- Exercise aim:
Report only the number of lines in the entries below that hold the word "under".

- Material for this exercise:
== Segment start ==

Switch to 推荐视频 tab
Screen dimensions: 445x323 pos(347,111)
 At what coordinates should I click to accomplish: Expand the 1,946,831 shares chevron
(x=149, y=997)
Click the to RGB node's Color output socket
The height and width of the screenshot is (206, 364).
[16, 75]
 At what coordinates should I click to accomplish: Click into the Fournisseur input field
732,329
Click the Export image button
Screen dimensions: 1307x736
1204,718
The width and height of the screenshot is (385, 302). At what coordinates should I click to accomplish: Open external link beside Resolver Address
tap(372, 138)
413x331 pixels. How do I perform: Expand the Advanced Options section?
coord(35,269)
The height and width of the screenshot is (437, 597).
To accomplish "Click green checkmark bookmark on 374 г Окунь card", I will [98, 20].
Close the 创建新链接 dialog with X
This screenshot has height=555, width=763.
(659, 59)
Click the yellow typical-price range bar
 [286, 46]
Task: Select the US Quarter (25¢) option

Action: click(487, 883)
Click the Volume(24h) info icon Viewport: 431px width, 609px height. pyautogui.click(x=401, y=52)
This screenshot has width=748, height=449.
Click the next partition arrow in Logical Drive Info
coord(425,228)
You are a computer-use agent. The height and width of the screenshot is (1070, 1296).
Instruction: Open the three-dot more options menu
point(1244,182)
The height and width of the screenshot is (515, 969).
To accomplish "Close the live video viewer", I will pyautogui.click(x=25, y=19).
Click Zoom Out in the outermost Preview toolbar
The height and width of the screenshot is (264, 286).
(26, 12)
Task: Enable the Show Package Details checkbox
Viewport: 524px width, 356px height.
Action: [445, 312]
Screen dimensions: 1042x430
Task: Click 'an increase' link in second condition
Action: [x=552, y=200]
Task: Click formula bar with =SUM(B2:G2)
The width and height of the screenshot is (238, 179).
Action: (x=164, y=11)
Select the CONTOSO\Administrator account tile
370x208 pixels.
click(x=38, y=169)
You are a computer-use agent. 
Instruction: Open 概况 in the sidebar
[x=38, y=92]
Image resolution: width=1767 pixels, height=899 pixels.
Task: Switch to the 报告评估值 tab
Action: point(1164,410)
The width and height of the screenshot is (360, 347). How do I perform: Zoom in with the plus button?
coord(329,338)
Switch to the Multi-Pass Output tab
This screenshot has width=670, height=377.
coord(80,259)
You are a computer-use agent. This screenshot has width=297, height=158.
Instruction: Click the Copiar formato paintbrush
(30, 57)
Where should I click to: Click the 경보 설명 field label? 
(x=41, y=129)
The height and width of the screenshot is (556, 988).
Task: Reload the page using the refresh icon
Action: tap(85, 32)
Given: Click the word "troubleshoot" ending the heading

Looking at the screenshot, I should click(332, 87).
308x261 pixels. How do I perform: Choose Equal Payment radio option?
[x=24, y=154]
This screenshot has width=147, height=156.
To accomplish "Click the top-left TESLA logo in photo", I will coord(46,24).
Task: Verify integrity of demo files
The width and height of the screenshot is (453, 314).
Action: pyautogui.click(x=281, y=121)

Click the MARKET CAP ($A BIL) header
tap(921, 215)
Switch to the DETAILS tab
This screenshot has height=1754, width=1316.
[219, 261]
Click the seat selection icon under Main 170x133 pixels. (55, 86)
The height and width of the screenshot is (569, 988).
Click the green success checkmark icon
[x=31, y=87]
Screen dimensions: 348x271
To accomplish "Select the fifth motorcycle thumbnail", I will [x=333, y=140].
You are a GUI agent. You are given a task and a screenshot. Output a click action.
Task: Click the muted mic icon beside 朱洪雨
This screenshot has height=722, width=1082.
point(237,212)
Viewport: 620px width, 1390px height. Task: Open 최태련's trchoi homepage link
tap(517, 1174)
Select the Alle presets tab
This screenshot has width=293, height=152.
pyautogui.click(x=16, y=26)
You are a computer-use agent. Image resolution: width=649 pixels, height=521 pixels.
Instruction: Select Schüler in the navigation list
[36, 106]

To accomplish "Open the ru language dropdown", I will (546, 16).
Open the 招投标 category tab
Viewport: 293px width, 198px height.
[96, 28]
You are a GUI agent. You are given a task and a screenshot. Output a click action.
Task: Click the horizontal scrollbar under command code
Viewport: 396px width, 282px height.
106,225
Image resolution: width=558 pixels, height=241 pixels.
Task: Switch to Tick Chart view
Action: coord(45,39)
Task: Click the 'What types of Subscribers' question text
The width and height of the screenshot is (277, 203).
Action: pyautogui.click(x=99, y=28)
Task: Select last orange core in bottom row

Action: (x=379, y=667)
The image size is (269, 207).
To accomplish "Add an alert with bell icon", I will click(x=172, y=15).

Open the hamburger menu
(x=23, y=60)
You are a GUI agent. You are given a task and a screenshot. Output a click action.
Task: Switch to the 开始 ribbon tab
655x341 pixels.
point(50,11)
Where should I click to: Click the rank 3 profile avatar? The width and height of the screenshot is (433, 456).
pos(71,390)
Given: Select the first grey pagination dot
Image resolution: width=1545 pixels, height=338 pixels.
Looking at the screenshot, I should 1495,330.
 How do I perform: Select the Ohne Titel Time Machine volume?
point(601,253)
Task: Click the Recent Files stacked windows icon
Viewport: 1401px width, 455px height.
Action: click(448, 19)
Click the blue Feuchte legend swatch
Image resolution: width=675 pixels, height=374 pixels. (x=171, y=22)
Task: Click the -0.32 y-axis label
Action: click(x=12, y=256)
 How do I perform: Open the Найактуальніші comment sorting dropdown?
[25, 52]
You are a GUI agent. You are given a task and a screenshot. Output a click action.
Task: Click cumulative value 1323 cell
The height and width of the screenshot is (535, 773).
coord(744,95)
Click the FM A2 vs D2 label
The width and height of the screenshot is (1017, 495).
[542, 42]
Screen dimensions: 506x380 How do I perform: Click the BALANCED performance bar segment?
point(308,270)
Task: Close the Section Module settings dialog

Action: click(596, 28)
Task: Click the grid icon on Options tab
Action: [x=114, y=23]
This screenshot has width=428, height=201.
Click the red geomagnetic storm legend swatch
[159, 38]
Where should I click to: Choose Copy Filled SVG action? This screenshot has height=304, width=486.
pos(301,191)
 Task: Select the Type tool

== Segment end ==

- Result of this exercise:
2